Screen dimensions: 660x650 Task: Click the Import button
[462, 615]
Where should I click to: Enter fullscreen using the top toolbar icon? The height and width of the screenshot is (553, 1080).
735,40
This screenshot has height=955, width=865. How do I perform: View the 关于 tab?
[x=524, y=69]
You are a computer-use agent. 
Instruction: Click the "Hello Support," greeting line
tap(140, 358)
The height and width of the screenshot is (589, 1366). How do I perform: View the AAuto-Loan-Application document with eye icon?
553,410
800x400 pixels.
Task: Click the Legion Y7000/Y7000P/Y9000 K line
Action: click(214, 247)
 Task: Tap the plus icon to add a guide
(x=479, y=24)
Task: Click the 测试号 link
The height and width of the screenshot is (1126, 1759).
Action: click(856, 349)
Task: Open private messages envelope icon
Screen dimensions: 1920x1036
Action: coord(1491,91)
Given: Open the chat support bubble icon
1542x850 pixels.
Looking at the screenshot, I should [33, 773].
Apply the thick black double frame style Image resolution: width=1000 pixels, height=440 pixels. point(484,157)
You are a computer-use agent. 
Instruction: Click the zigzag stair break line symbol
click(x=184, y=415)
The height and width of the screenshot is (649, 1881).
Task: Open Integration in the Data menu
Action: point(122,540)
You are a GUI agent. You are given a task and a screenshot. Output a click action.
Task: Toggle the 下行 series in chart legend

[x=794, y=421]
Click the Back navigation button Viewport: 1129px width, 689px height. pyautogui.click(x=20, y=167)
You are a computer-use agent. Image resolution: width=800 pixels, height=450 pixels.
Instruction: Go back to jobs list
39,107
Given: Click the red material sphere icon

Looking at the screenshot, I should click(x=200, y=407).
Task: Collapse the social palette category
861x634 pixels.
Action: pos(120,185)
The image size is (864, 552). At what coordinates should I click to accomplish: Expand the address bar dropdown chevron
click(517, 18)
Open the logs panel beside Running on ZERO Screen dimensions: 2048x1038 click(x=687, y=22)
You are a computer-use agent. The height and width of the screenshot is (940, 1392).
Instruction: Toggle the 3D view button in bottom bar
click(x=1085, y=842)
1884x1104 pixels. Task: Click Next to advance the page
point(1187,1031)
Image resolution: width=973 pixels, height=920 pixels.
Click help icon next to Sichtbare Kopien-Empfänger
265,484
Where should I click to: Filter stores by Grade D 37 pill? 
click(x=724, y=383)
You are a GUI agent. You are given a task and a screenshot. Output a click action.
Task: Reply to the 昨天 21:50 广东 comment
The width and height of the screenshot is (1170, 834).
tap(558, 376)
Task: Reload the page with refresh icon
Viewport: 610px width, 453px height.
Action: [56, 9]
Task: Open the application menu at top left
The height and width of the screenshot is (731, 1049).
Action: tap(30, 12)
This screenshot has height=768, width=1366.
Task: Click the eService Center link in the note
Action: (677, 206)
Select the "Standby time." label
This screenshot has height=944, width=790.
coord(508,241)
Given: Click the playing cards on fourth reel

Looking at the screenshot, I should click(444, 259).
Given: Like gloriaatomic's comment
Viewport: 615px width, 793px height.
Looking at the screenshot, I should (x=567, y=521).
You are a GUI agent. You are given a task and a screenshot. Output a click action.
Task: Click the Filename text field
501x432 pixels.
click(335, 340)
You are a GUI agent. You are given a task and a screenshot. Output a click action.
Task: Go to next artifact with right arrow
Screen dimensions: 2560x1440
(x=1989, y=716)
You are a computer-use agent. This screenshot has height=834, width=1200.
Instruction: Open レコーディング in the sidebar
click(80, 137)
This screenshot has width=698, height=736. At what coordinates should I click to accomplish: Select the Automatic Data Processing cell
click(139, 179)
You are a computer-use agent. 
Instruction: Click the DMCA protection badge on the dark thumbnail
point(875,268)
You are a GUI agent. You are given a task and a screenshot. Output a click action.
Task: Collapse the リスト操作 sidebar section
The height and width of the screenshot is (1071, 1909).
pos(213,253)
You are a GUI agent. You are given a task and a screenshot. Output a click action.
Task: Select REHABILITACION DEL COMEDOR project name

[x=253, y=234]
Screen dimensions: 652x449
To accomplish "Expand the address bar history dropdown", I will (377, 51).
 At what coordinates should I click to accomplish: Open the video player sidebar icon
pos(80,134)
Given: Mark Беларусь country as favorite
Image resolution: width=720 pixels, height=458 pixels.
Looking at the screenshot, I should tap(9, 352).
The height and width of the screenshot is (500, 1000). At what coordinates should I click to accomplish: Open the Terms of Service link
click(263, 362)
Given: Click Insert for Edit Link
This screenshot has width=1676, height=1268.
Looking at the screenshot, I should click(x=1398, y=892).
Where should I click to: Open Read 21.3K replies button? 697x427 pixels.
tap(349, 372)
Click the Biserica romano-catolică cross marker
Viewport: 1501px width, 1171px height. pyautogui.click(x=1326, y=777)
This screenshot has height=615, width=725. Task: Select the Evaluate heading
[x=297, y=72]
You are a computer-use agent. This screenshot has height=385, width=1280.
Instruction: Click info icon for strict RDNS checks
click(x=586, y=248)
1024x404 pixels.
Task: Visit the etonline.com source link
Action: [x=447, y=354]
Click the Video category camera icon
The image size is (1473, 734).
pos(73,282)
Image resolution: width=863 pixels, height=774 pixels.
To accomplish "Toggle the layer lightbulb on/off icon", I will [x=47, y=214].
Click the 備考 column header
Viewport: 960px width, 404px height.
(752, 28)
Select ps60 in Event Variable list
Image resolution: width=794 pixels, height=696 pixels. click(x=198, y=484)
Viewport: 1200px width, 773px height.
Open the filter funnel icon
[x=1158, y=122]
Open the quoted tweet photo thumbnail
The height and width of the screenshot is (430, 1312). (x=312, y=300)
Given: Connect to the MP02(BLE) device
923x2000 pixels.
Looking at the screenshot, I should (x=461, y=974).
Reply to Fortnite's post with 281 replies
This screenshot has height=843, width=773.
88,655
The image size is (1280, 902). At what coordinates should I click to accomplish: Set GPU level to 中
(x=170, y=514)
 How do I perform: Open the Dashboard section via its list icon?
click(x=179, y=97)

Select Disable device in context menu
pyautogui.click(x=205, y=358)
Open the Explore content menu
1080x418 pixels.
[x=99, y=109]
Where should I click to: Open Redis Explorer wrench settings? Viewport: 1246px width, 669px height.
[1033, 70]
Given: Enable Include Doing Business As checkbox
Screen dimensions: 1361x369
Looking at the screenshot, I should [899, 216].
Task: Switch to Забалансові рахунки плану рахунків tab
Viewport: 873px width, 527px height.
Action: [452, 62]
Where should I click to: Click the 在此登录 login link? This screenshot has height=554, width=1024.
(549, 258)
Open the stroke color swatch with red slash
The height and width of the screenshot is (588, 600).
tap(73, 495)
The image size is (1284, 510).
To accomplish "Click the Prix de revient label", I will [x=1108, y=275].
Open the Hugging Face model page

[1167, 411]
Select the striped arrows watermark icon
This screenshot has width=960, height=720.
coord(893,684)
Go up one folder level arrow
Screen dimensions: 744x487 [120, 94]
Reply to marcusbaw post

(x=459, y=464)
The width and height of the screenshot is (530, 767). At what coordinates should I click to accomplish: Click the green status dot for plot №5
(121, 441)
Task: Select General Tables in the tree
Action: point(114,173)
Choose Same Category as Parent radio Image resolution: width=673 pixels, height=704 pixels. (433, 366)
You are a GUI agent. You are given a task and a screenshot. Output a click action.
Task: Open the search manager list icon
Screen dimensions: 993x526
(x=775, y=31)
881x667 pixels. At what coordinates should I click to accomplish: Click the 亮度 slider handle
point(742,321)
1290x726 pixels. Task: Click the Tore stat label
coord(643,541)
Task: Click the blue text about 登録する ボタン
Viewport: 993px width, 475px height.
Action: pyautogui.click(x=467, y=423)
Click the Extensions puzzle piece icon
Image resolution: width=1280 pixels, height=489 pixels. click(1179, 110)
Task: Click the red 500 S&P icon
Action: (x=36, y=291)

> Task item:
Copy out all the lines of the records that include "comment".

> Reply:
Task: Reply to the 昨天 21:50 广东 comment
Given: Like gloriaatomic's comment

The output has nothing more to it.